No, really -- there seem to be four people in this marriage now, and two of them are a**holes. The quantified self is a nudge, a pest. It drags me out for late-night walks in a dicey city neighborhood. It sends me cloying “good job” prompts and “goal achieved” congrats when I stand for more than a couple of minutes. And I am sure that these notes are laden with smirks and insincerity.  

But more than that, the quantified self is a sworn enemy of delusion.

The QS -- can I call it “QS”? I feel we are on intimate terms -- is forever deflating my padded estimates of how active I really am being and how hard I just worked out. In the beginning this seems to have a lot of upside. It egged us on. My wife started measuring her run lengths and times, which she never did with any precision before, and this compelled her to join marathons. The revelation of my lack of workout intensity pressed me to increase the levels on my step machine.

But at this point, QS is a persistent reminder that I am overestimating myself, fantasizing my levels of fitness. It is making self-delusion a bit more difficult.

And if you extrapolate a bit from the limited data set QS now gathers around rudimentary physical activity, you can see how this can become a problem. What happens when we have ingestion sensors that accurately gauge caloric input? Now that will be a wakeup call for America. Our culture of obesity is likely based on an uncanny ability to round down from the calorie counts and servings sizes listed on packages -- convincing ourselves that we are gaining weight for no discernible reason.

But this small-scale reality check of fitness measurement does raise an interesting question as the data sets of the QS become more intimate and crosslinked. How many times did I call my mother in the last year? Or check in with my daughter? Say “I love you” to my wife?” How much of those 13-hour days I think defines me as a proud “workaholic” are spent being genuinely productive?

When the final measure is taken, maybe I am not nearly the good son, father, husband and employee I think I am.

Every major advance in technology of the last two centuries has forced a reevaluation and repositioning of what constitutes human. Automation, the rationalization of work life under industrialization and corporate bureaucracies, computing -- all have cast our gaze inward to ask how humanity remains singular in the face of increasingly sophisticated machines. As this year’s best speculative film about AI, “Ex Machina,” suggested, whenever we purport to give the Turing Test to artificial intelligence to gauge its humanity we are really giving it to ourselves to understand what we mean by “human.”

But what if some level of delusion is fundamental to our identify? Perhaps inflated and distorted views of ourselves are necessary to maintain some sense of distinction from one another, some lyric fantasy about our own humanity?
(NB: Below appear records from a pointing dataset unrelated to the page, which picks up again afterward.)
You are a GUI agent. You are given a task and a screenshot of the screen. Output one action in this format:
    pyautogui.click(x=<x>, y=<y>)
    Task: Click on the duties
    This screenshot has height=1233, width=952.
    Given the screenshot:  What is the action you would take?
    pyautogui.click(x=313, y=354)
Maybe a quantified self will be at constant war with the stories we tell ourselves about ourselves? Self-styled realists often argue that an unsentimental view of our own capacity and situation is a preferred state? But is it? Is a fully objective self-view even possible, anyway? Just as I argue daily with the calorie counting of my Apple Watch, we likely will always negotiate with our quantified self and question the methodology. But having this ever more detailed quantification of so many aspects of our everyday lives surely must introduce some kind of dialectic between our messy, lyrical, mildly deluded self and this increasingly robust and self-like quantified self.

At the very least this could represent a windfall for self-loathing.